Nuuk, c’est aussi la ville où se concentre la grande majorité des établissements d’enseignement secondaire, technique et supérieur du Groenland. Par conséquent, près des trois quarts des étudiant·e·s groenlandais·e·s inscrit·e·s dans des établissements groenlandais le sont à Nuuk3. Cette forte concentration est tant le résultat de migrations massives vers les zones urbaines que de choix politiques qui ont longtemps cherché la concentration des services publics dans les villes, choix initiés lors de la période de « danification » dès la fin des années 1950 (Rasmussen, 2011 ; Grydehøj, 2014 ; Rud, 2017). Alors qu’aujourd’hui, l’éducation est l’un des principaux facteurs de mobilité au Groenland (Rasmussen, 2011 ; Karlsdottir et Jundsberg, 2015) c’est un système éducatif pensé dans la mobilité des élèves et des étudiant·e·s qui a été imaginé. Dans un contexte de faibles densités démographiques, de dépeuplement des villages, de manque d’enseignant·e·s, et au coût des déplacements à l’échelle du Groenland4, il existe souvent, dès l’école primaire, une décorrélation entre le lieu de vie des familles et le lieu de scolarisation. Les municipalités mettent alors à disposition des élèves et étudiant·e·s des logements spécifiques. Aussi, dans un contexte où plus de la moitié de la population (60 %) n’a pas poursuivi d’études au-delà de la scolarisation obligatoire, le logement étudiant est considéré comme une forme d’encouragement à la poursuite d’étude. Il s’agit donc, par ces photographies, de donner à voir l’une des dimensions matérielles des politiques de soutien à la scolarisation au Groenland.
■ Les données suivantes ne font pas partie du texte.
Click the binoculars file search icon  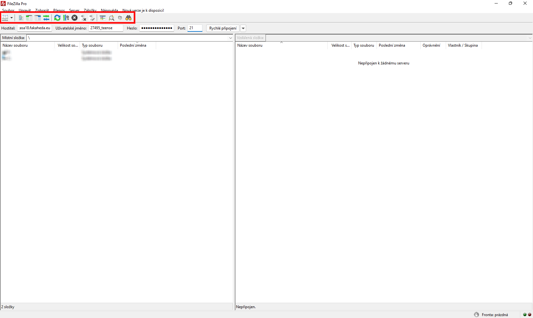point(128,18)
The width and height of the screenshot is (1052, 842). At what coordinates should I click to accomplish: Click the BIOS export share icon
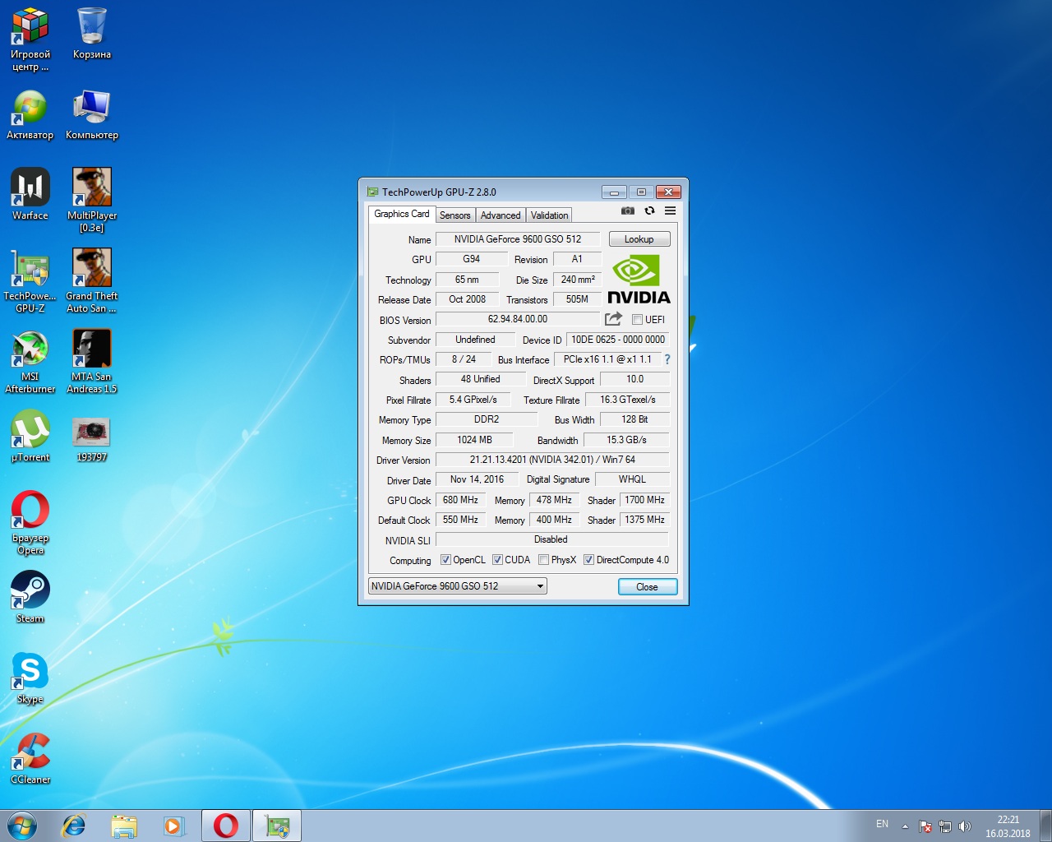[613, 319]
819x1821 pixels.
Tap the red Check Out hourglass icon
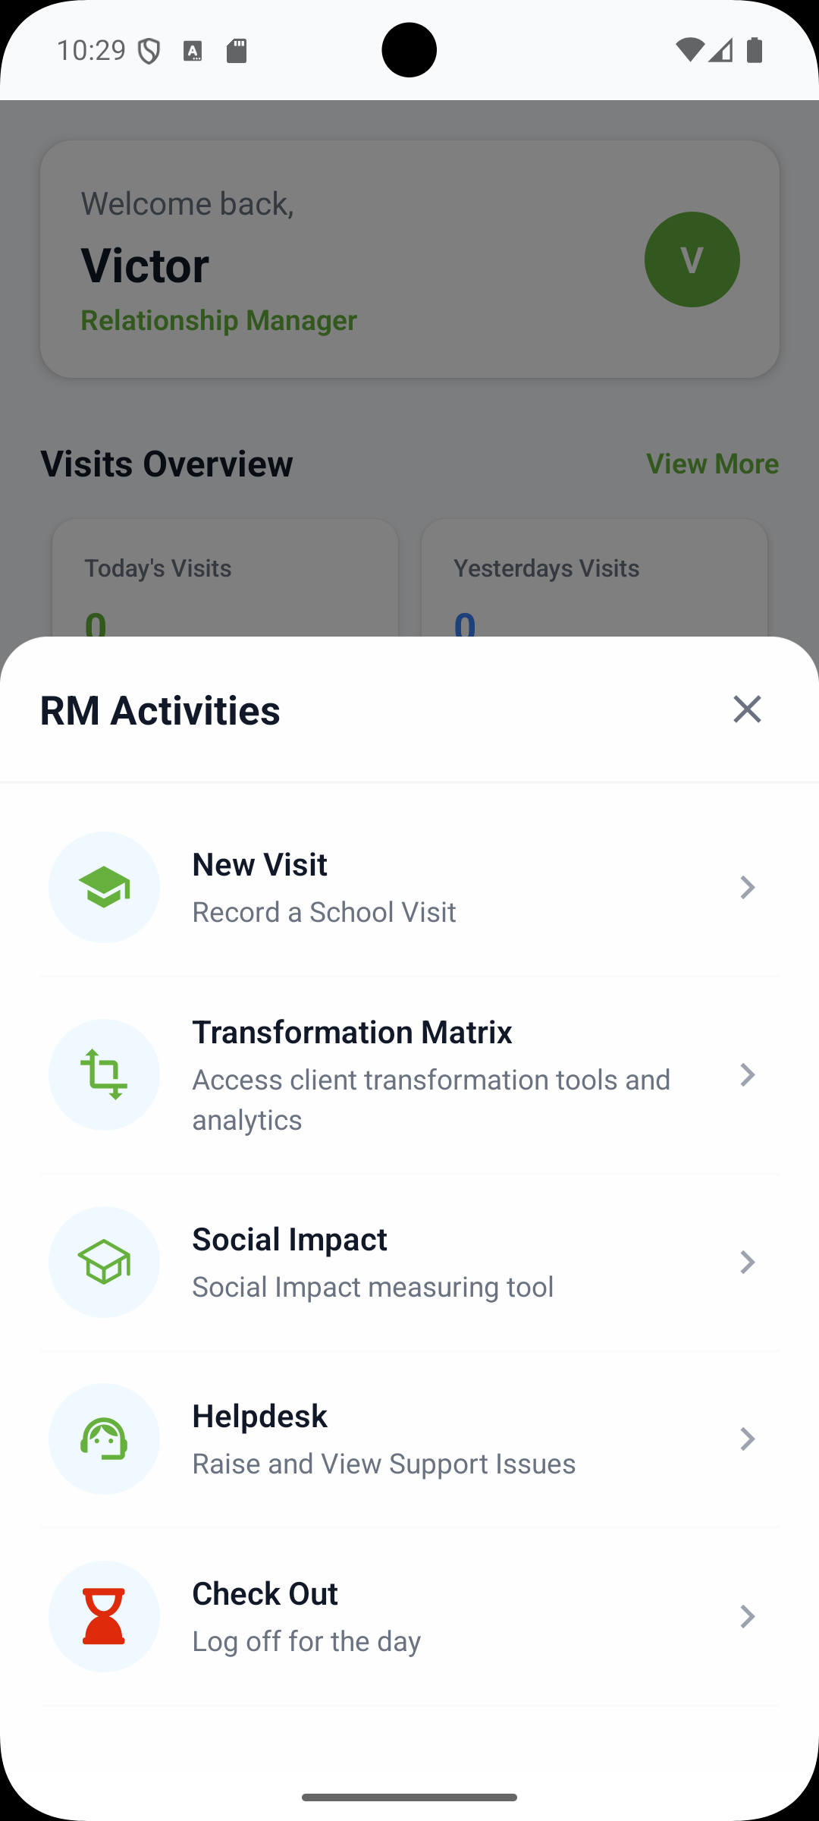click(x=104, y=1616)
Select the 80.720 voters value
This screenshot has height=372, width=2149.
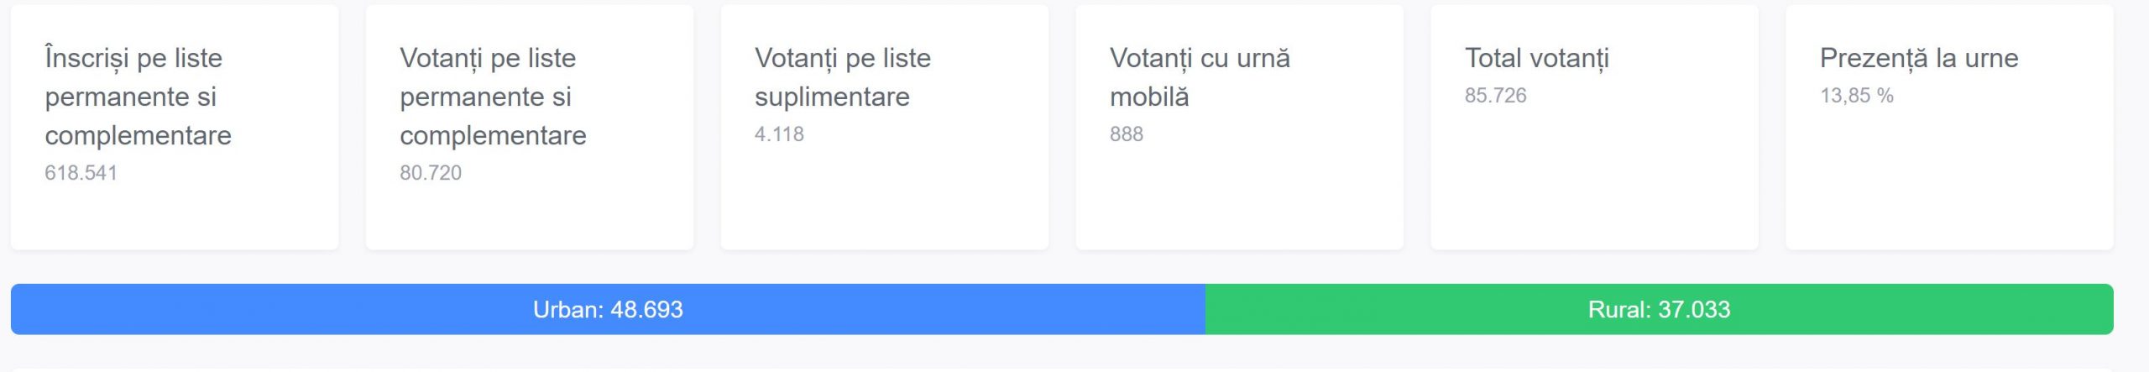pyautogui.click(x=431, y=172)
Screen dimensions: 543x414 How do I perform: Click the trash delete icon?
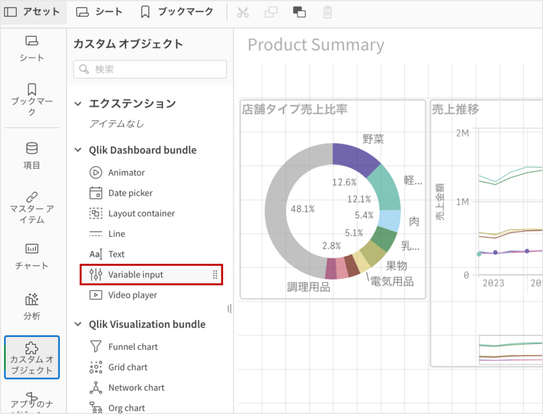[x=328, y=12]
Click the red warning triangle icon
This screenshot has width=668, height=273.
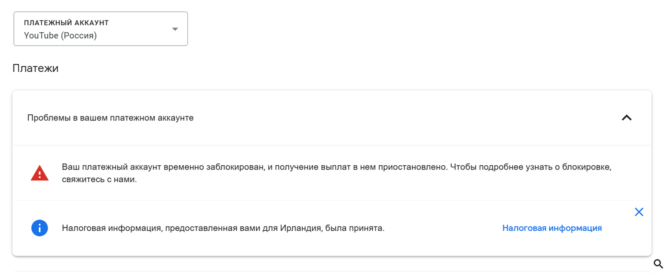click(x=40, y=173)
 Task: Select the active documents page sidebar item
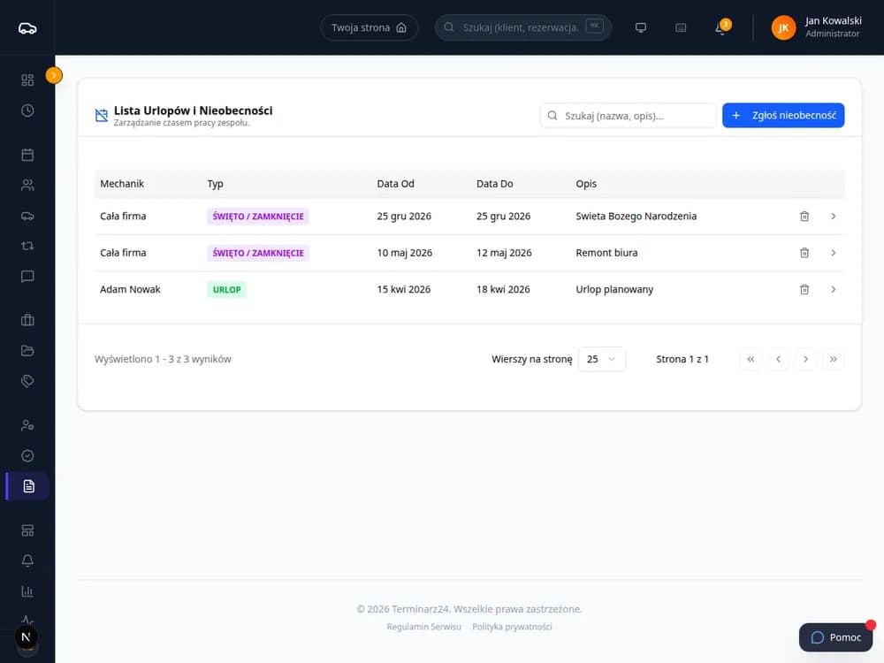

Pourtant, face à l’augmentation des poursuites d’études ces dernières années, traduction de choix politiques et d’investissements publics, les visages de la ville se transforment. Le fonctionnement du logement étudiant se recompose, tant dans ses modes de gestion qu’à travers les pratiques habitantes.

1. Carte de localisation des quartiers et établissements mentionnés (Duc, 2018)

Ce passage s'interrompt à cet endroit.